# Activity
Copy each line of the entries that includes the word "computer".

Records from a collection:
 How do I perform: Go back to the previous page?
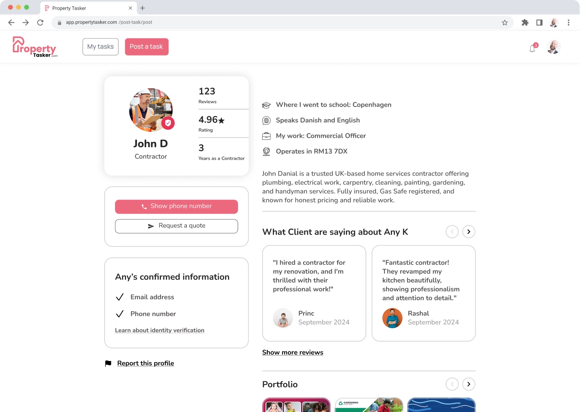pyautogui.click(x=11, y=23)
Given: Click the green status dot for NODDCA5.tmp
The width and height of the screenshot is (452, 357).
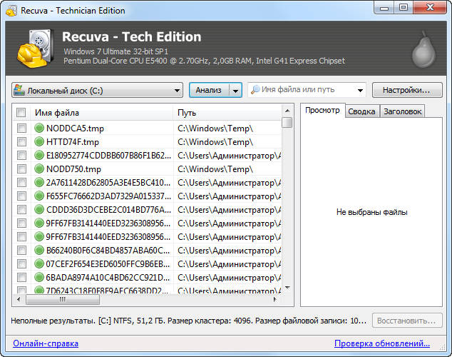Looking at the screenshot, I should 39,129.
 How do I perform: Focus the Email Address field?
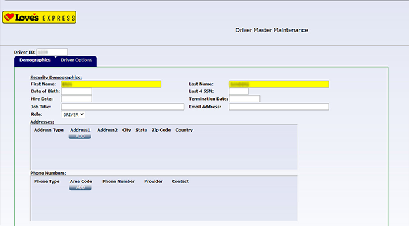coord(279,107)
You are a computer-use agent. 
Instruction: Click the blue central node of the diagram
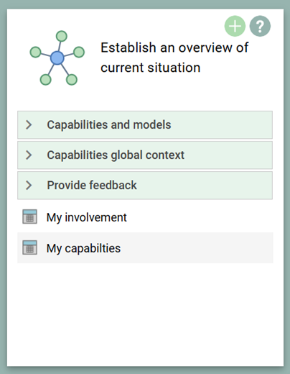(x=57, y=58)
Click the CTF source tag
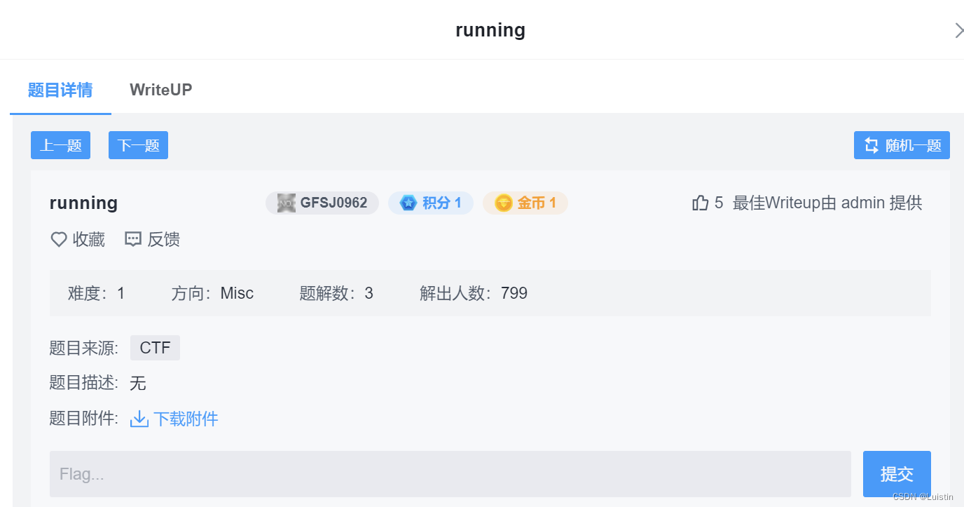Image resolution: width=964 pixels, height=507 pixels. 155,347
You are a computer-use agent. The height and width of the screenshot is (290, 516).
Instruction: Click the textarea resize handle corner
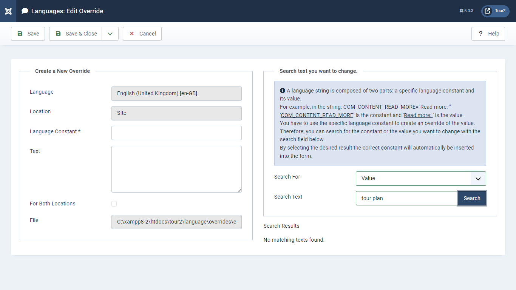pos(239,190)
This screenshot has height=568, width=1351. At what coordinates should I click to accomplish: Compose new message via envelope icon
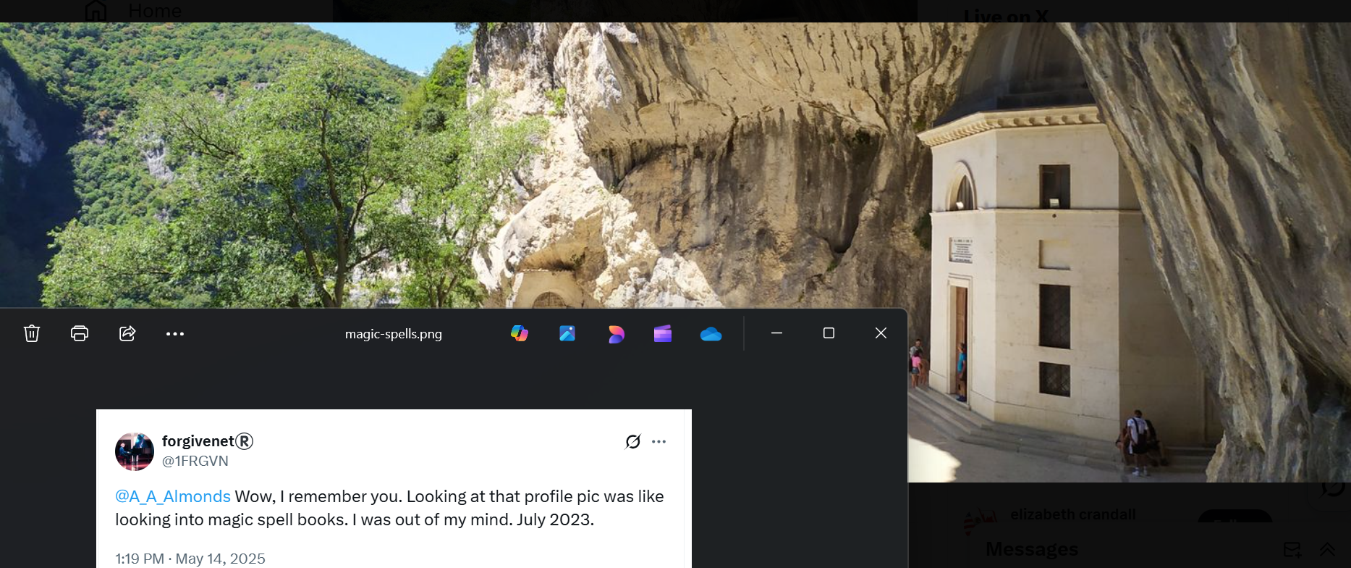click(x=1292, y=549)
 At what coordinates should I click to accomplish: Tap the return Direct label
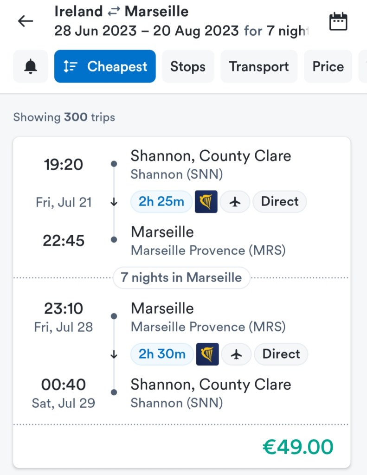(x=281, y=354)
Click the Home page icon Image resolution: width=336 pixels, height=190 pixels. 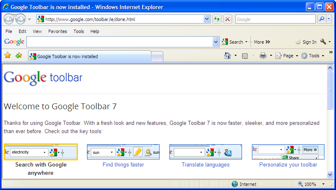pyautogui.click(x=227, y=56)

# Response to this exercise
You are a computer-use agent. 
You are a computer-use agent. The height and width of the screenshot is (290, 516).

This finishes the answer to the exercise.